━━━━━ 本文セクション ━━━━━
世界最高水準の遠赤外ジャイロトロン
赤外領域開発研究センターは、独自に開発した世界最高水準の遠赤外高出力光源「ジャイロトロン」を武器に、電波と光の中間に位置し、電磁波の「未踏領域」と言われている遠赤外(テラヘルツ)領域の総合的な開発・研究を行っています。
遠赤外(テラヘルツ)領域の世界的拠点
センターは、国内外多数の研究機関と学術交流協定や共同研究覚書を締結し、グローバルな共同研究と学術交流を展開し、遠赤外(テラヘルツ)領域研究の世界的な拠点として注目されています。
センターの概要
本センターが研究している遠赤外領域とは、きわめて広範な波長領域にわたる電磁波の内、可視光から見て赤外の次に波長が長く、およそ1mmから数10ミクロンの、電波と光の中間に位置する電磁波領域を指します。遠赤外領域はテラヘルツ領域と呼ばれることもあります。テラヘルツは周波数の単位で、テラヘルツ波の周波数は、携帯電話等の通信に用いられている電磁波(ギガヘルツ)の1000倍にあたります。
遠赤外(テラヘルツ)領域の電磁波は、光の直進性と電波の透過特性の両方を持ち、21世紀が必要とする画期的な新技術の宝庫です。
この電磁波領域は有効な光源の欠如のため、長年電磁波の未踏領域と呼ばれてきました。このことは逆に、この分野がこれから飛躍的に発展する可能性を秘めていることを意味します。センターでは、独自に開発した高出力遠赤外光源「ジャイロトロン」をさらに高度化する研究開発とともに、高出力遠赤外光源を用いて初めて可能になる遠赤外領域の先進的・先導的研究を行っています。
さらにレーザー光を利用した高いピーク強度のパルステラヘルツ波技術と分光技術を組み合わせたテラヘルツ科学の研究も推進しています。これにより、センターは高出力遠赤外/テラヘルツ波分野の我が国有数の研究拠点となっています。
また、センターは国内外の研究機関とグローバルなネットワークを構築して、研究を推進しており、高出力遠赤外/テラヘルツ波分野における研究開発の世界的拠点としての役割が期待されています。
センターにおける研究開発目標
電磁波の未踏領域を解消するために:
- 高出力遠赤外(テラヘルツ)光源「ジャイロトロン」のさらなる高性能化を目指す。
- 高効率伝送系・高感度検出器等、遠赤外(テラヘルツ)の基礎・基盤技術の研究開発を推進する。
高周波ジャイロトロンの応用研究:
- パルスESR、非線形テラヘルツ波分光などの先進・先導的な計測応用研究を実施する。
- ジャイロトロンによる高出力遠赤外光(テラヘルツ波)を物質の反応/プロセス制御、機能性材料開発等に利用するパワー応用研究を実施する。
テラヘルツ波科学の推進:
- 新方式のテラヘルツ波発生・検出法、テラヘルツ分光法(THz-TDS)の開発により、生体分子や薬剤の計測・イメージング、テラヘルツ波環境計測や不規則凝縮相(溶液等)の超高速ダイナミクス等の研究を推進する。
━━━━━
短い課題 1: データ行のうち、「Open source properties」を含む行から「pos(112,176)」を含む行までを、両端の行も含めてそのまま書き写してもらえますか？
━━━━━ データ行 ━━━━━
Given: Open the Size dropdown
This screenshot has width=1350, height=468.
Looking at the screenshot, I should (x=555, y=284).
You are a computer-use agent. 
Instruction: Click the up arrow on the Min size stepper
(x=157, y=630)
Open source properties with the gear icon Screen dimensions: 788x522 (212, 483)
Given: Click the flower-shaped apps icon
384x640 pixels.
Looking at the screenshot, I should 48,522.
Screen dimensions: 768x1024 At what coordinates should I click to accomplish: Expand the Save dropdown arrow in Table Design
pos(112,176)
━━━━━
━━━━━ データ行 ━━━━━
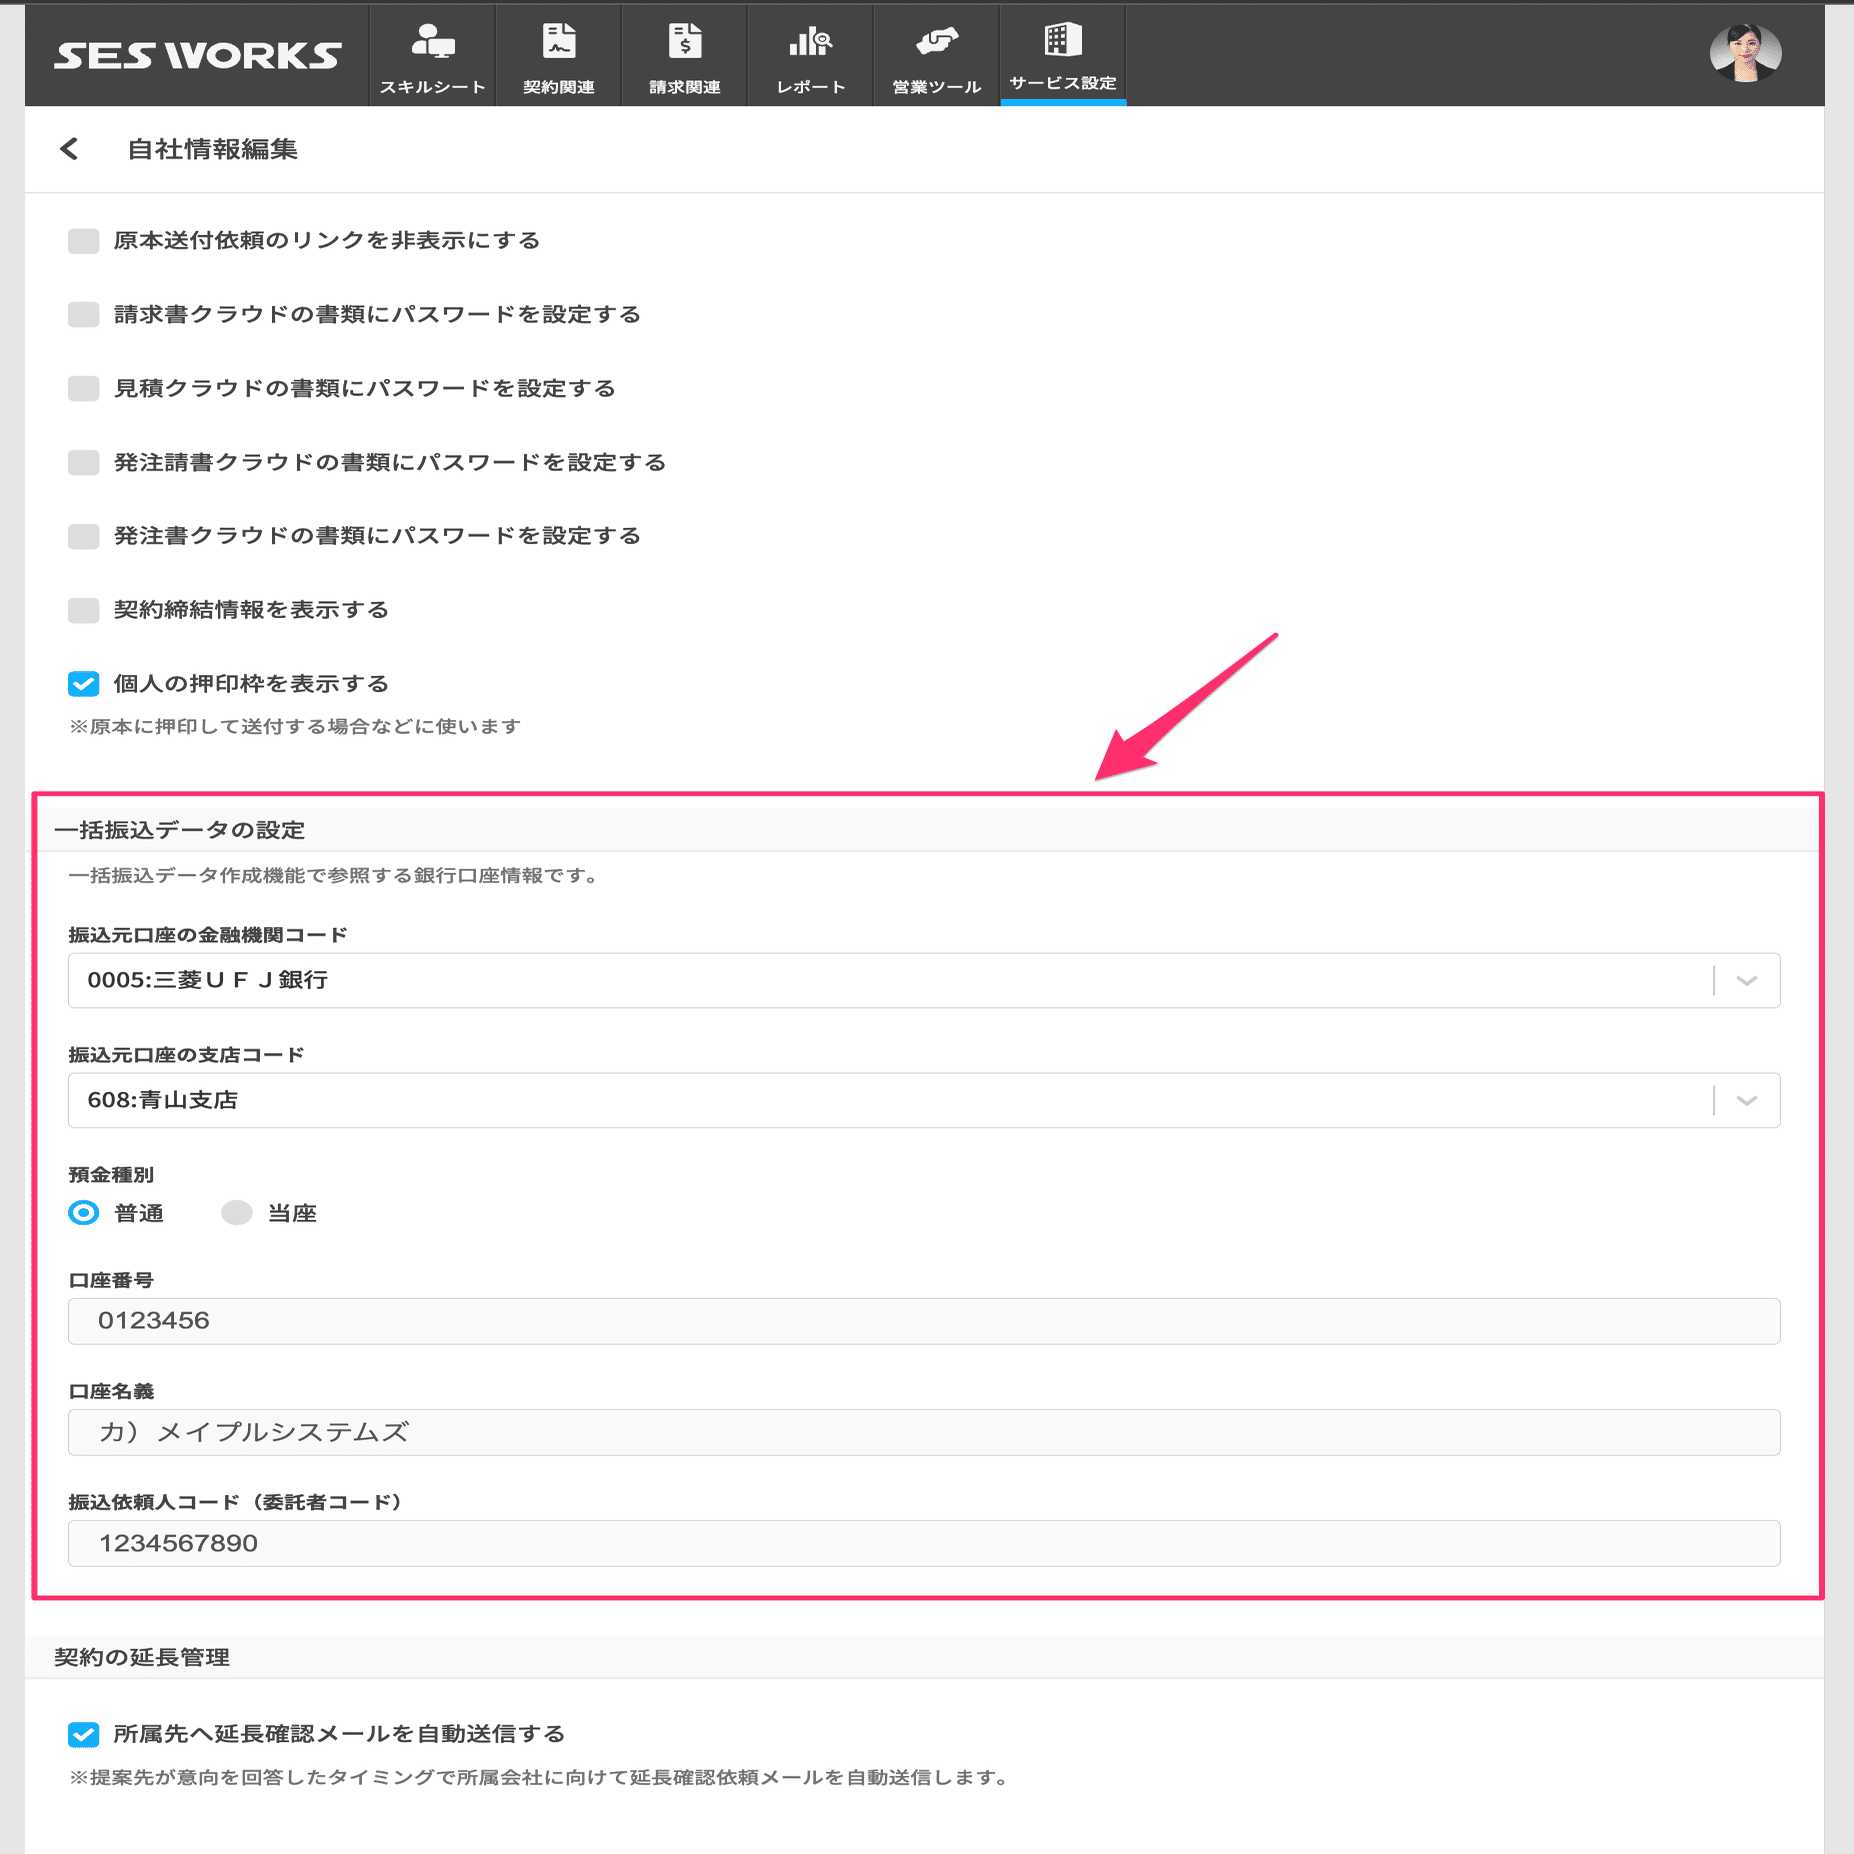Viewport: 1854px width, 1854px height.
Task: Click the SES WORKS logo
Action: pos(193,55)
━━━━━
短い課題 2: 遠赤外（テラヘルツ）領域の研究センターを紹介する文章の続きを、最後の文の後から書いてもらえますか？

課題の解答 1:
Open source properties with the gear icon Screen dimensions: 788x522 (212, 483)
Given: Click the flower-shaped apps icon
384x640 pixels.
Looking at the screenshot, I should 48,522.
Screen dimensions: 768x1024 At what coordinates should I click to accomplish: Expand the Save dropdown arrow in Table Design
pos(112,176)

課題の解答 2:
新学術分野の創成:
- 上記の先導的研究を通じ、基礎物理学、物質・材料科学、エネルギー科学、生命科学等の領域にまたがる高出力遠赤外光(テラヘルツ波)利用による新学術分野の創成を目指す。
福井大学中期目標・中期計画におけるセンターの位置づけ
遠赤外領域の研究は、福井大学の重点研究分野として指定されており、第4 期中期目標・中期計画にも挙げられて
います。
Ⅰ教育研究の質の向上に関する事項
3 研究に関する目標を達成するための措置
(8) 地域から地球規模に至る社会課題を解決し、より良い社会の実現に寄与するため、研究により得られた科学的理論や基礎的知見の現実社会での実践に向けた研究開発を進め、社会変革につながるイノベーションの創出を目指す。
(8)-1 コア技術である高出力遠赤外光源及び遠赤外領域計測技術の更なる先進化と分野融合型の共同研究開発を推進するため、社会問題解決につながる技術のイノベーションを目指し、第3期において実施した遠赤外領域の公募型国内共同研究を継続しつつ、新分野開拓及び分野融合研究を行うとともに、遠赤外領域における国際連携研究ネットワークを拡大・強化する。
対応する中期計画
評価指標 (8)-1-A 遠赤外領域研究に関する国内・国際共同研究の新規実施件数:
第3期(206 件)より 10%以上増加(第4期の合計)
工学系ミッション再定義における位置づけ
本センターが「我が国有唯一で世界最高水準のジャイロトロン」により先端的な研究実績を上げている「遠赤外
領域」は、福井大学の工学系(工学分野)のミッション再定義において強く推進すべき研究分野として指定され
ています。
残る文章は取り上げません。